#### [OBJECTIVE]
Please repeat the material from the line with "Image resolution: width=1244" up to and including the line with "Action: pyautogui.click(x=136, y=645)", leaving out the pictures.

#### [INFORMATION SUPPLIED]
==================================================

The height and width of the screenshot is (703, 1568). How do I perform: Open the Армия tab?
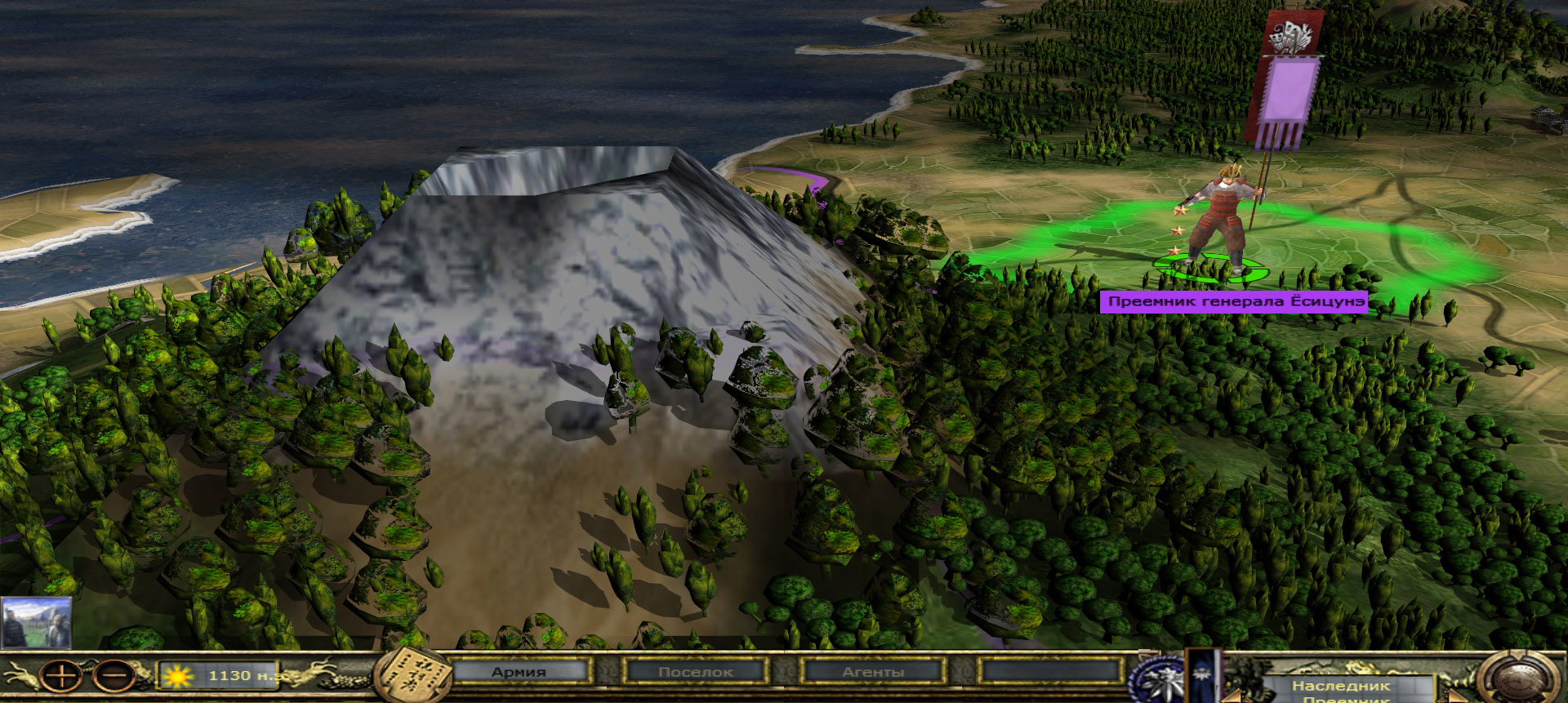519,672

==================================================

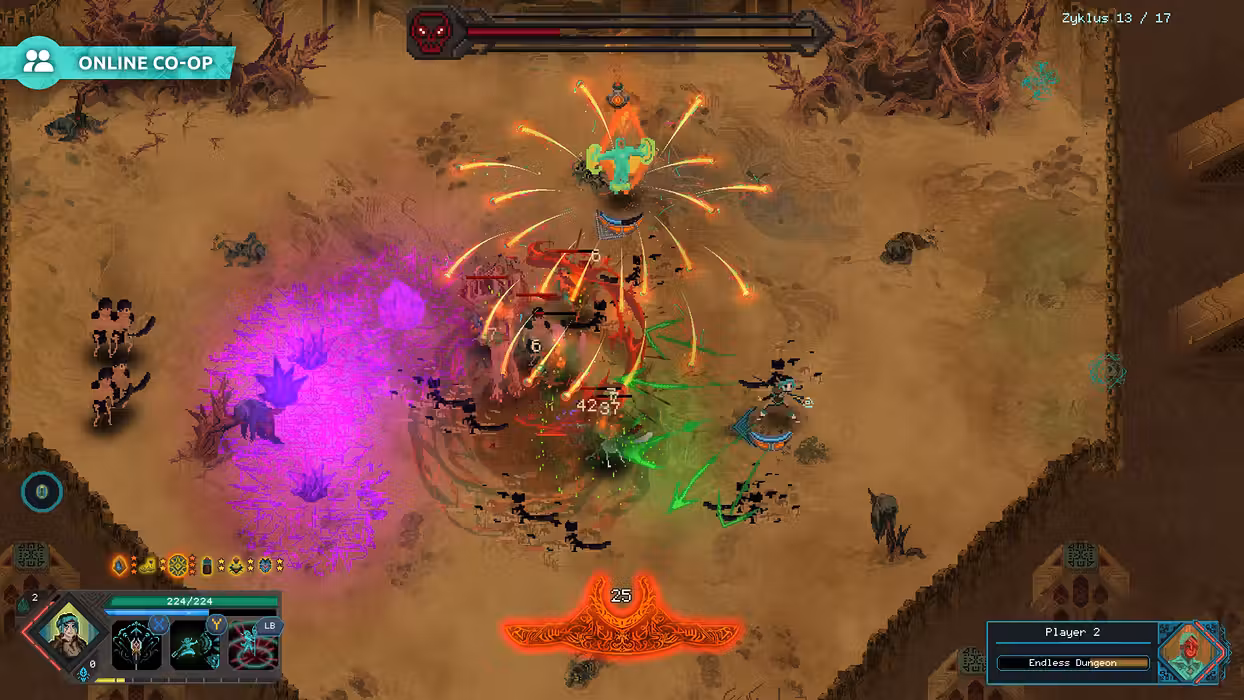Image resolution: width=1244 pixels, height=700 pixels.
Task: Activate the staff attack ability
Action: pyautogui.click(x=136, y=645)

==================================================

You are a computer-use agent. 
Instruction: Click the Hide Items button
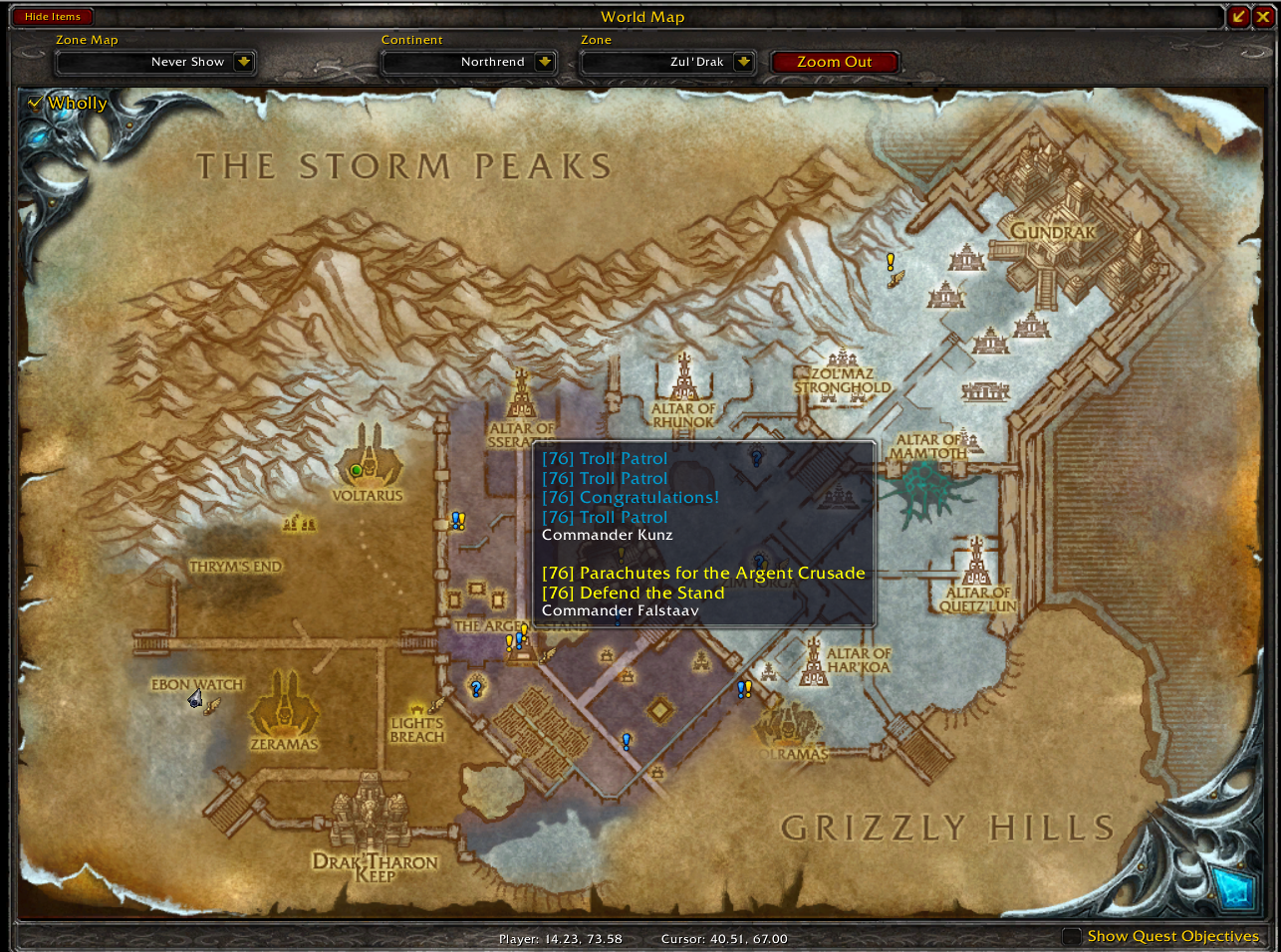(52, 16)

==================================================

#### [RESPONSE BELOW]
Image resolution: width=1244 pixels, height=700 pixels.
Task: Activate the staff attack ability
Action: pyautogui.click(x=136, y=645)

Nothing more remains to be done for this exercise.